Start of DATASET RECORDS
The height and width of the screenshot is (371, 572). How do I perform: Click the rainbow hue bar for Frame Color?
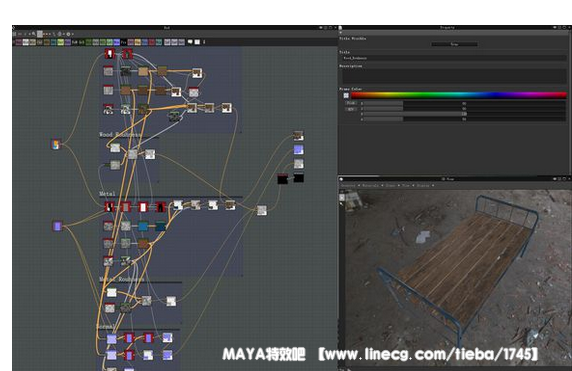(459, 95)
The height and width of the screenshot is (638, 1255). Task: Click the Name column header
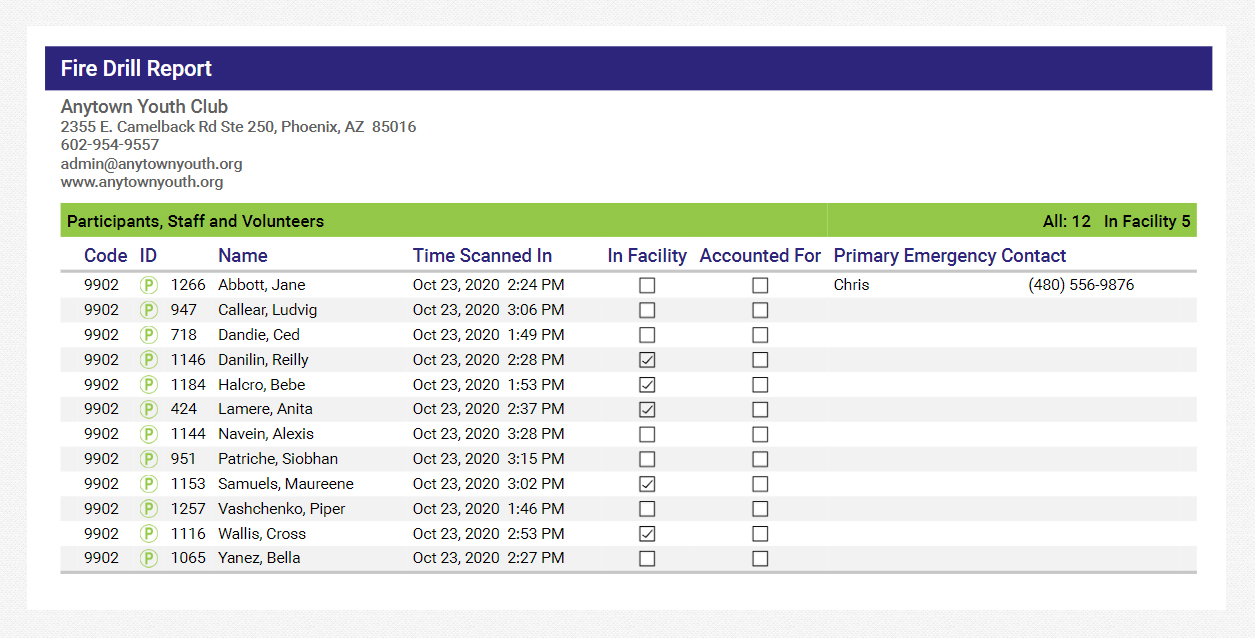pyautogui.click(x=243, y=256)
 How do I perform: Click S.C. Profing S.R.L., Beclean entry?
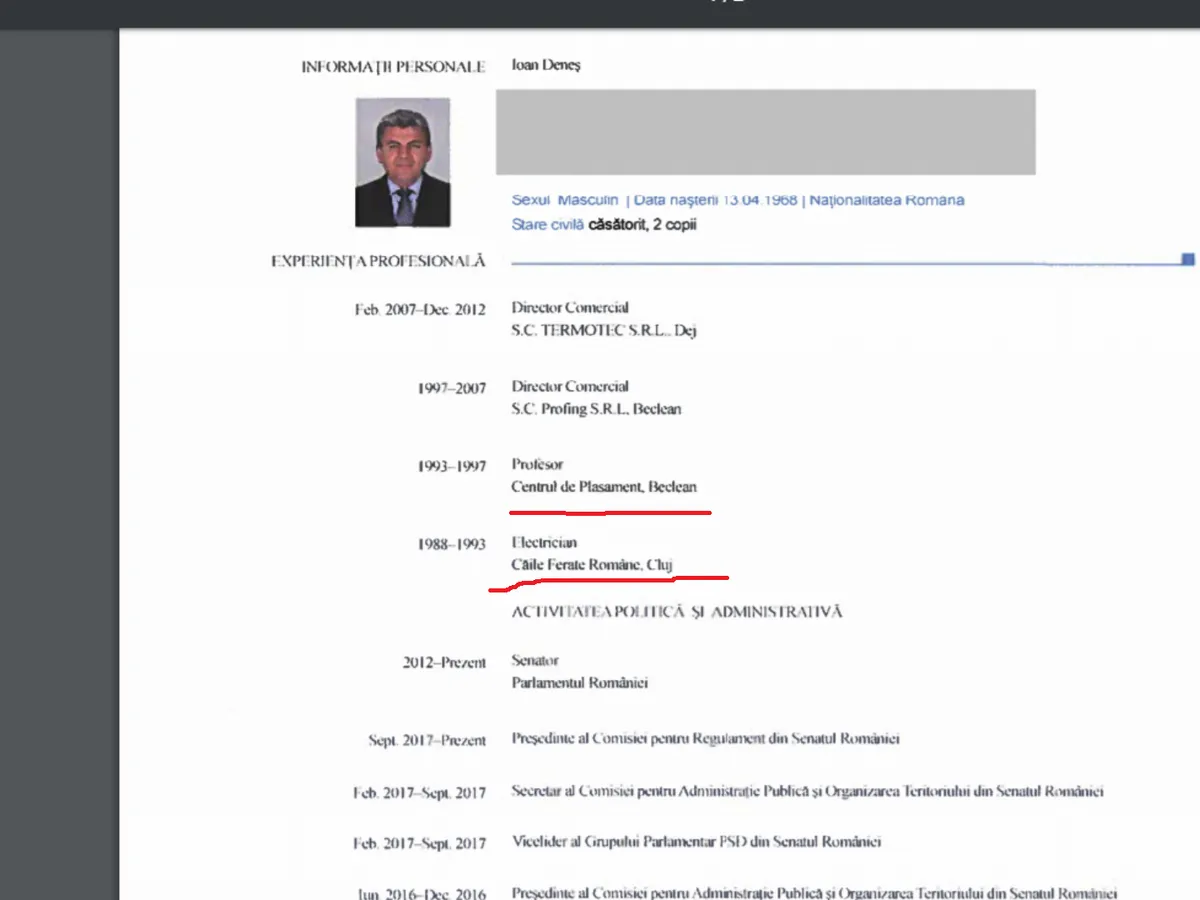coord(596,409)
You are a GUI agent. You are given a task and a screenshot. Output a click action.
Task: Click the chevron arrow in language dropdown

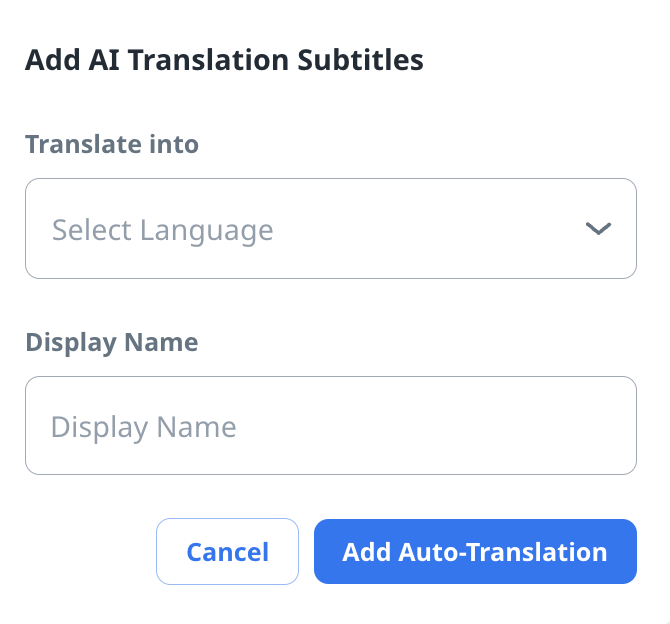(x=598, y=229)
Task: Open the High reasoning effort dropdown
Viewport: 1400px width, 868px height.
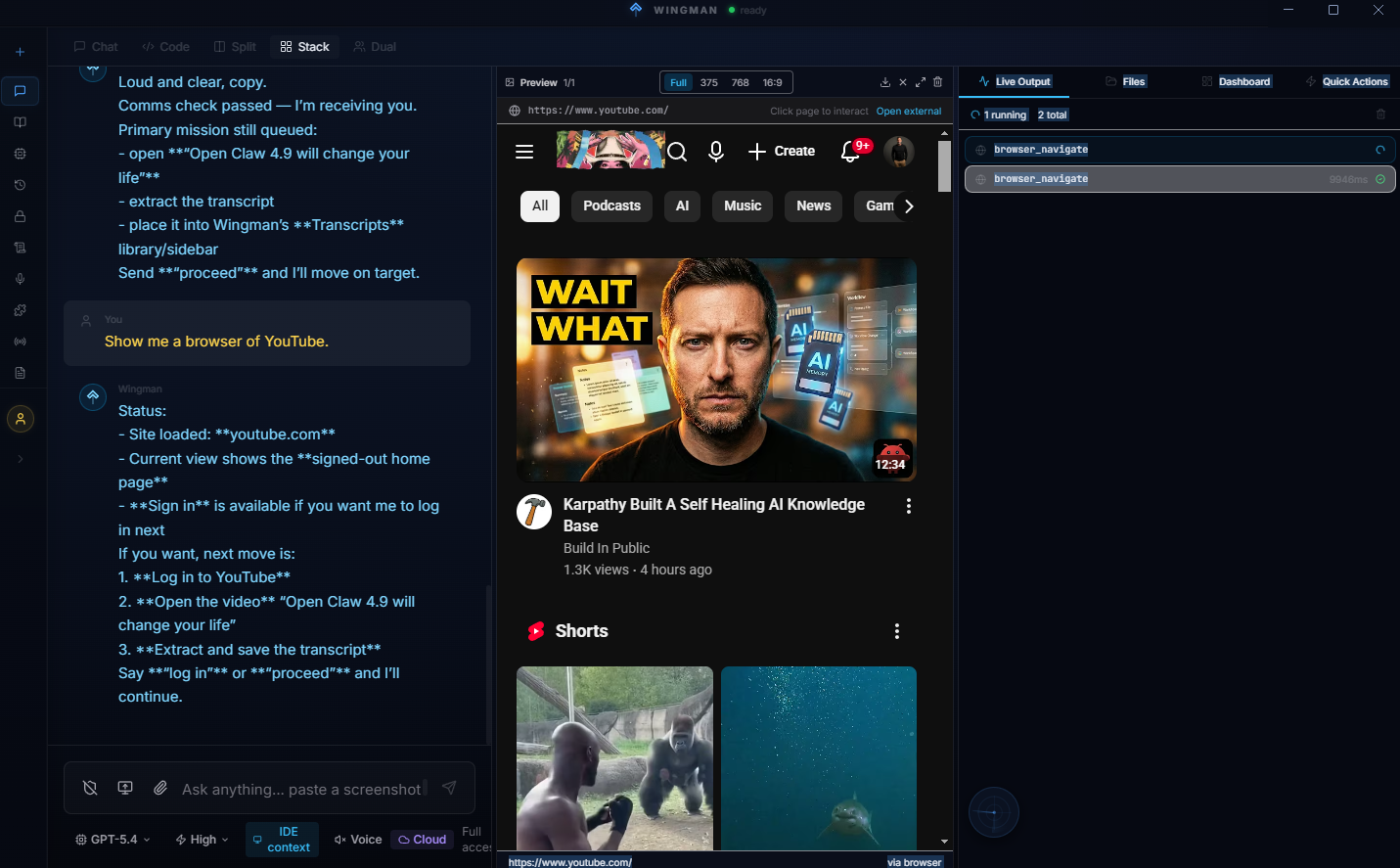Action: [200, 839]
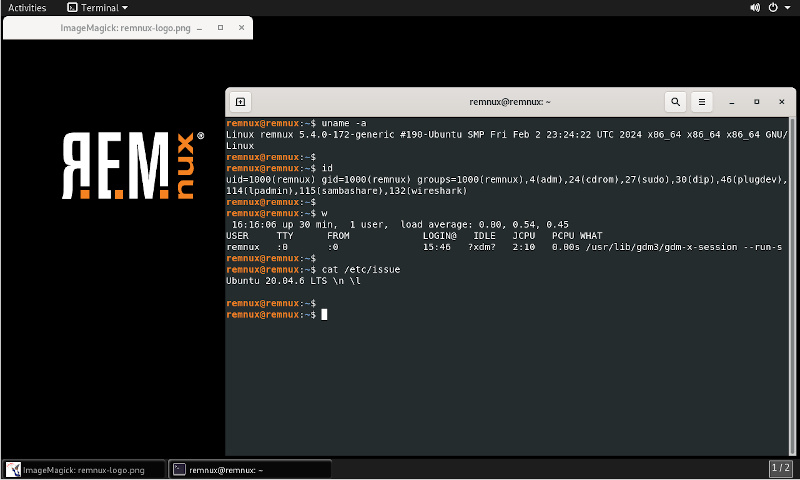The height and width of the screenshot is (480, 800).
Task: Open the Activities overview
Action: click(27, 7)
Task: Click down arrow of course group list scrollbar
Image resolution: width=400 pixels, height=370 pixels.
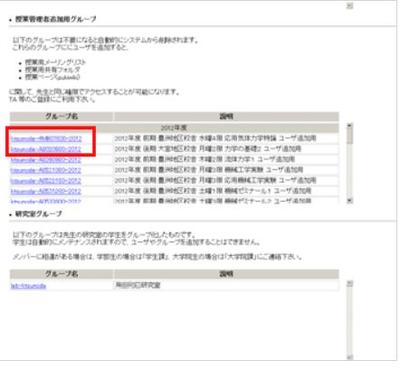Action: click(349, 201)
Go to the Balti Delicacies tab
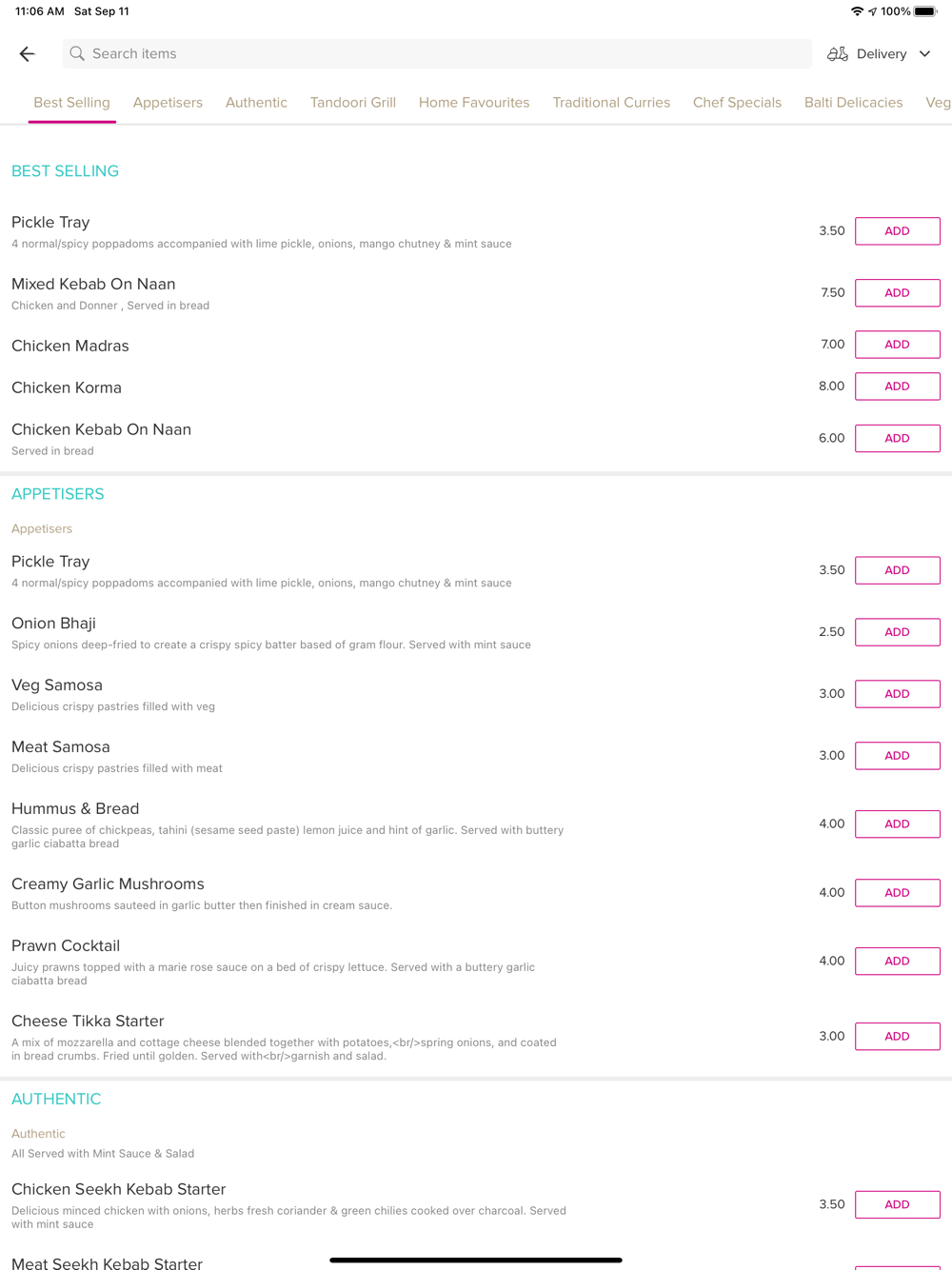 [853, 103]
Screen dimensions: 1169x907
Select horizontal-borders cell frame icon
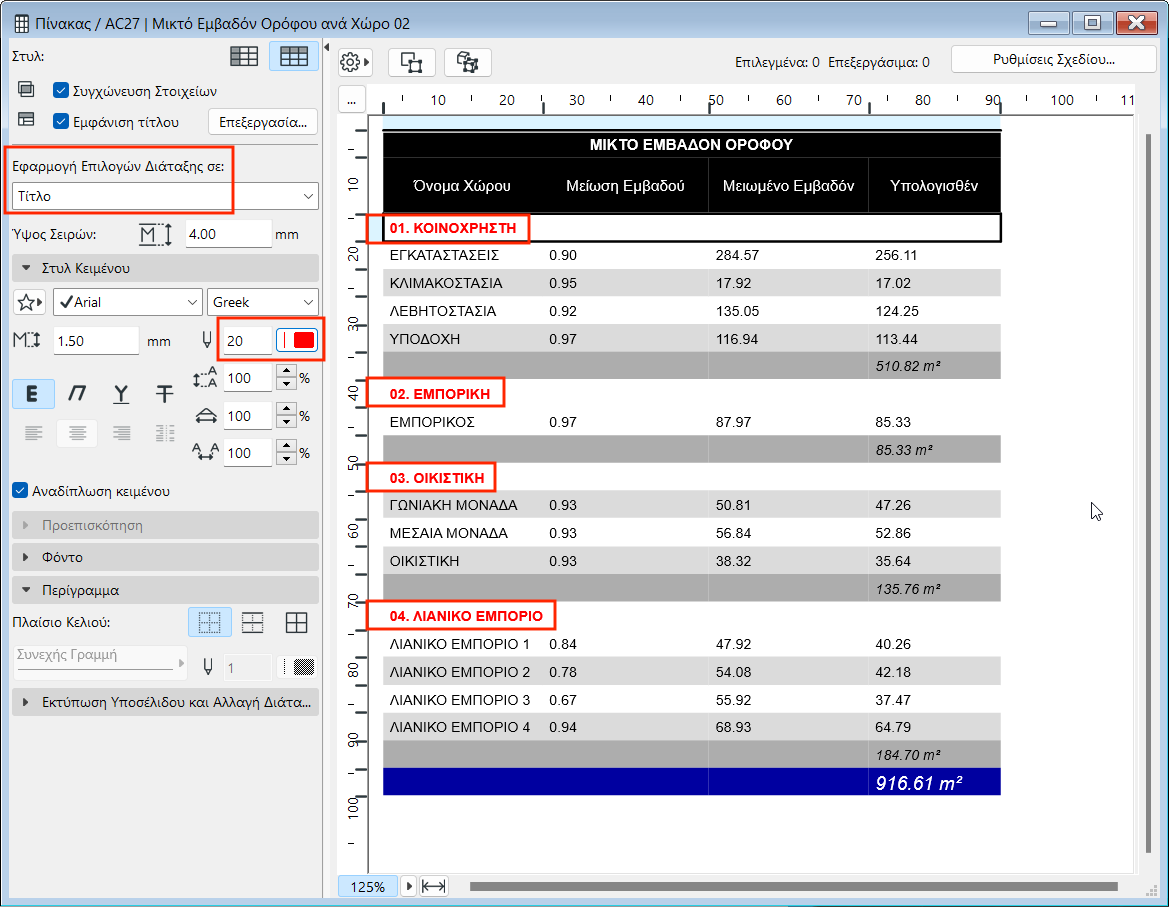pos(253,623)
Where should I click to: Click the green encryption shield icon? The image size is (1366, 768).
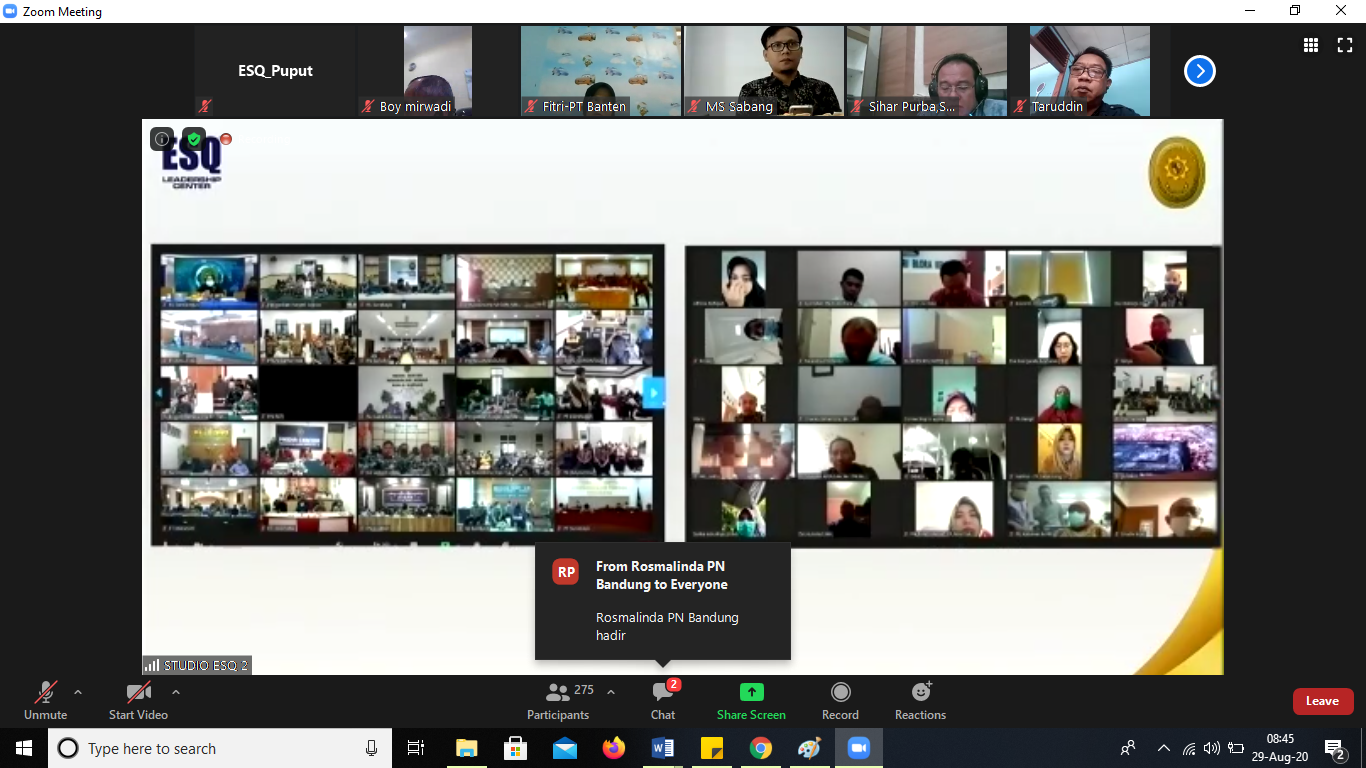(x=194, y=140)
End of DATASET RECORDS
- _WHAT NEEDS TO BE DONE_:
Your reply should repeat the entries above exactly, leaving the pictures out.

- _RESPONSE_:
The height and width of the screenshot is (371, 572). How do I perform: Click the rainbow hue bar for Frame Color?
(459, 95)
The height and width of the screenshot is (638, 1255). Task: Click the Name column header
pyautogui.click(x=243, y=256)
 How do I perform: Click S.C. Profing S.R.L., Beclean entry?
coord(596,409)
You are a GUI agent. You are given a task and a screenshot. Output a click action.
Task: Click the chevron arrow in language dropdown

(x=598, y=229)
Task: Open the High reasoning effort dropdown
Viewport: 1400px width, 868px height.
Action: [200, 839]
The height and width of the screenshot is (480, 800).
Task: Open the Activities overview
Action: click(27, 7)
Task: Click down arrow of course group list scrollbar
Image resolution: width=400 pixels, height=370 pixels.
Action: click(349, 201)
Go to the Balti Delicacies tab
 [853, 103]
Screen dimensions: 1169x907
Select horizontal-borders cell frame icon
pos(253,623)
Where should I click to: Click the green encryption shield icon? The image size is (1366, 768).
(x=194, y=140)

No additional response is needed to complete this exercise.